The global financial services sector is undergoing a major transformation, with the drive for increased scale and the growth of private credit being the main forces behind mergers and acquisitions (M&A), according to Christopher Sur, Global Financial Services Deals Leader, PwC Germany.
According to the latest industry outlook from PwC, dealmakers are moving beyond the cautious sentiment of previous years to embrace a “generational shift” in how capital is deployed and managed.
This resurgence is characterised by a strategic focus on cost efficiency and technological reinvention, as institutions seek to insulate themselves from persistent competition and shifting regulatory demands.
The rise of private credit, which has grown very rapidly in the past decade to become a $2 trillion-plus asset class, is disrupting traditional market norms and driving a unique convergence between banking, insurance, and asset management.
PwC expects M&A activity in 2026 across the financial services sectors to be driven by the following trends:
Banks continue to consolidate both within domestic and regional markets, focusing on core businesses, and acquiring insurers and asset managers or partnering with private credit funds. Payment providers remain attractive for M&A.
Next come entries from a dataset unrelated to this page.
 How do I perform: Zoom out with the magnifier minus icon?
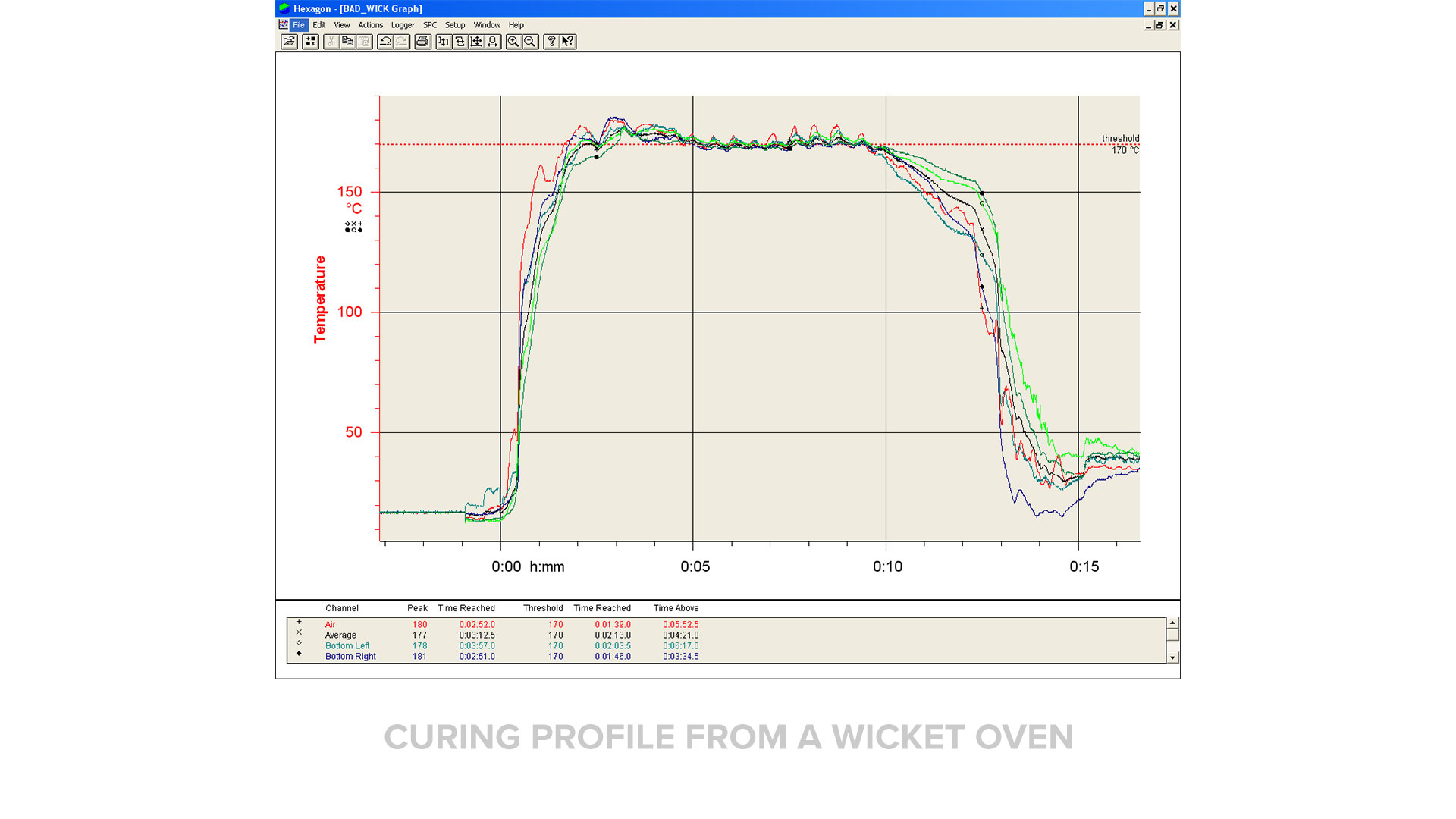530,42
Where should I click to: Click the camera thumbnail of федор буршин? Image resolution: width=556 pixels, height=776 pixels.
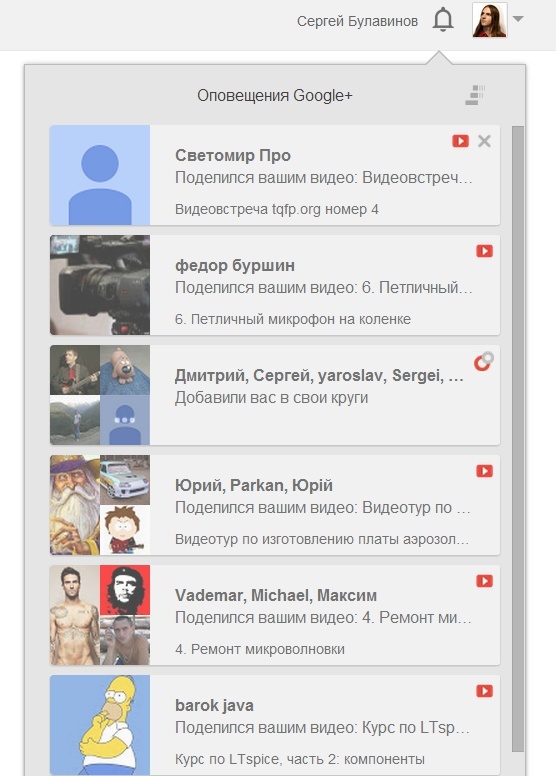tap(100, 285)
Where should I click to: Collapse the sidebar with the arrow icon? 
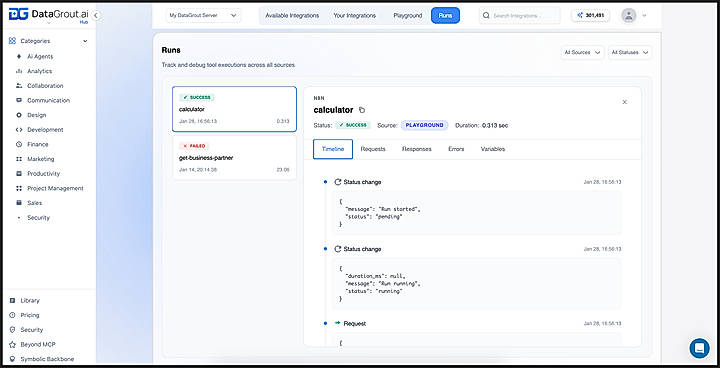pyautogui.click(x=96, y=15)
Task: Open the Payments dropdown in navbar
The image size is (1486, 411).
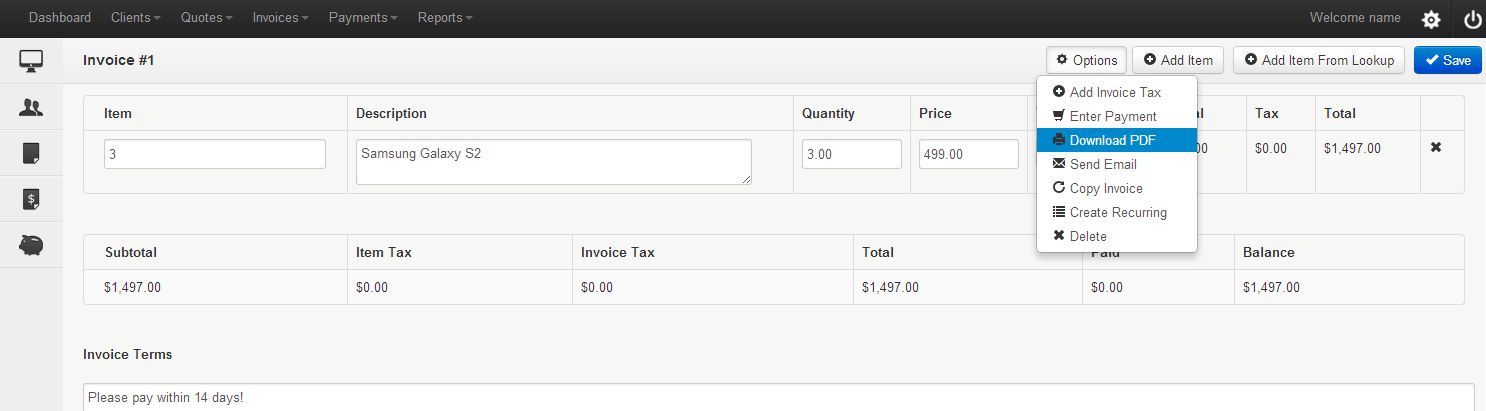Action: coord(362,18)
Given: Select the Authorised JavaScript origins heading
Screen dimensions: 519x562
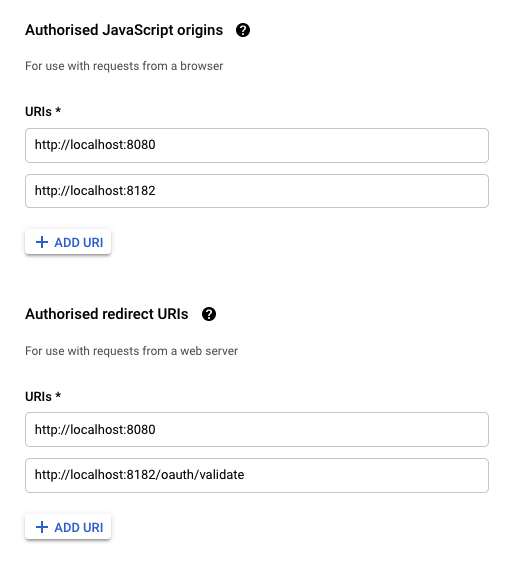Looking at the screenshot, I should coord(124,30).
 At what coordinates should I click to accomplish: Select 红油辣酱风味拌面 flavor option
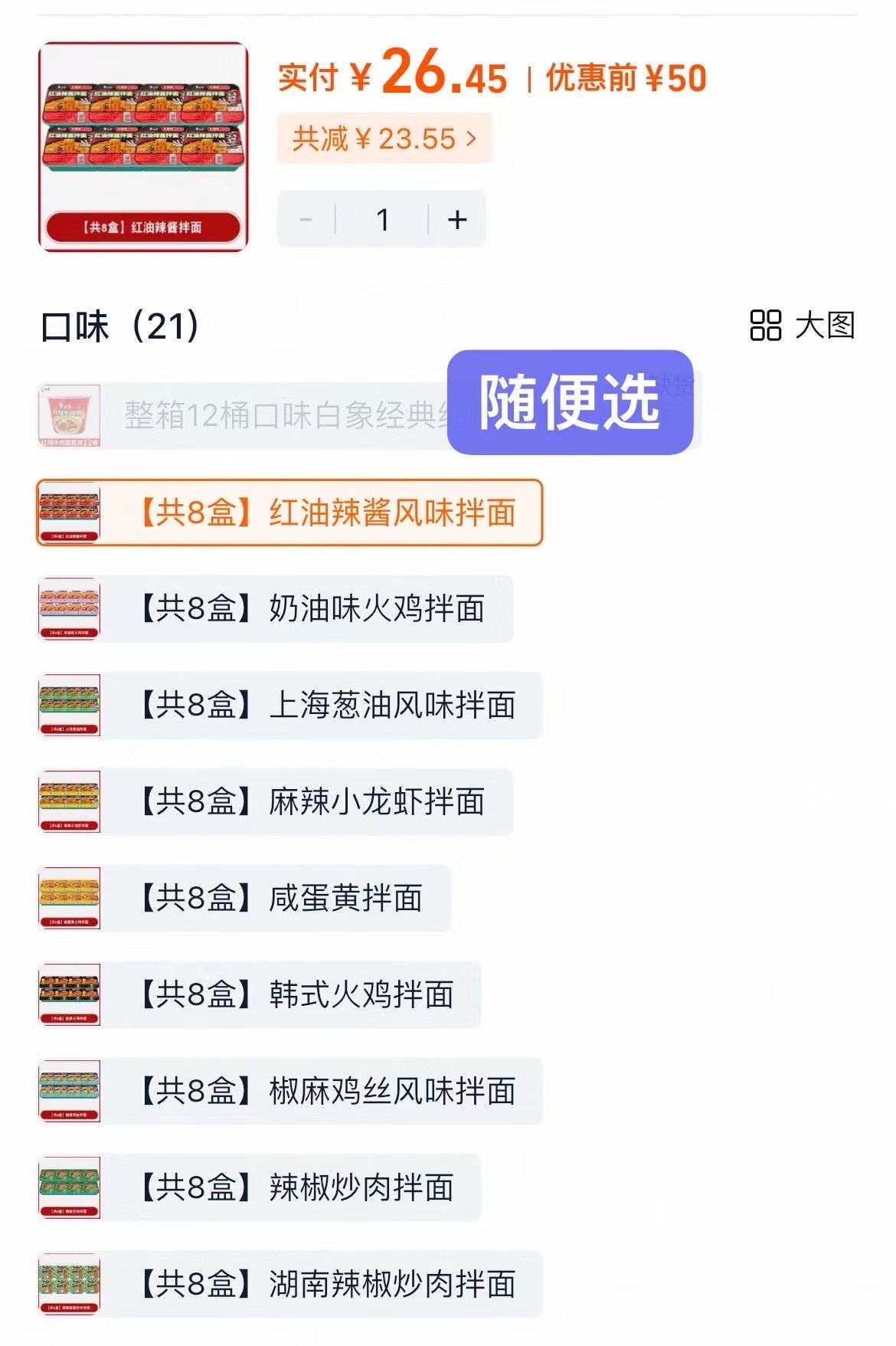[289, 513]
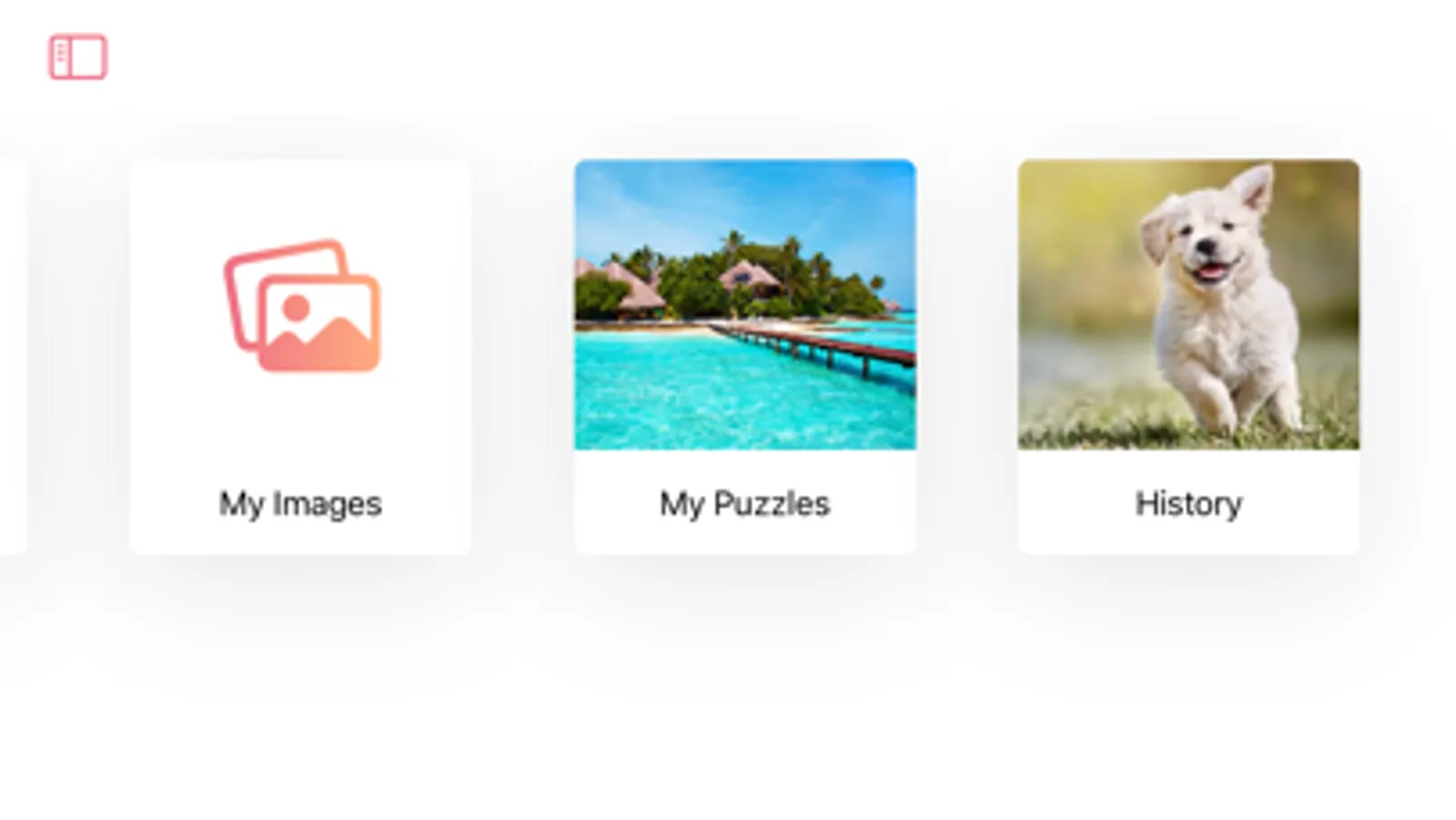The image size is (1456, 820).
Task: Open the My Puzzles card
Action: tap(745, 356)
Insurers are reshaping their portfolios, dropping low-return lines, and prioritising pensions and new digital models. Investment management separation from risk carriers is set to continue. Investor interest in insurance brokerage rollups persists, though growth is slowing in the US and UK as the strategy expands to new markets, including Asia.
Asset and wealth management (AWM) are seeing an uptick in mergers among mid-tier firms looking to improve efficiency, expand distribution, and enhance access to private markets.
AWM is also projected to see its highest rate of turnover in decades. PwC anticipates that nearly 16% of existing AWM organisations will be acquired or exit the market by 2027.
PwC is also seeing significant regional variance in deal activity. Asia is showing signs of renewed growth, especially in China, India, and Japan. Similarly, the US is seeing key themes like regional bank consolidation and recapitalisation.
In contrast, Europe’s rebound is more selective, primarily concentrated in Italy and the Nordic countries.
Recent significant deals highlight this trend, including Fifth Third Bancorp’s $10.9 billion acquisition of Comerica and the $7.4 billion take-private of Air Lease Corporation, which was spearheaded by a consortium including Sumitomo Corporation, SMBC Aviation Capital, Apollo, and Brookfield.
2025 saw an uptick in deals above $1 billion and megadeals over $5 billion; this momentum is expected to continue in 2026.
“The continuing megadeals in financial services are a reflection of the need for scale and tech-driven transformation, as well as an increasingly positive sentiment towards M&A,” said Sur.
Adding: “For 2026, we expect this trend to continue with a steady progression of deals, especially megadeals, depending on how geopolitics and the impacts around asset quality play out.”
The report also noted that technology, specifically the evolution from experimental artificial intelligence (AI) to “agentic” AI, has become a central pillar of deal rationale.
Roughly one-third of the largest corporate transactions now cite AI and digital transformation as key strategic motivators.
Rather than seeking simple efficiency gains, firms are acquiring fintech capabilities to re-architect core business processes – from automated underwriting in insurance to hyper-personalised wealth management.
This tech-driven transformation is creating a “K-shaped” recovery in dealmaking, where high-quality, tech-enabled assets command premium valuations while legacy players struggle to find suitors.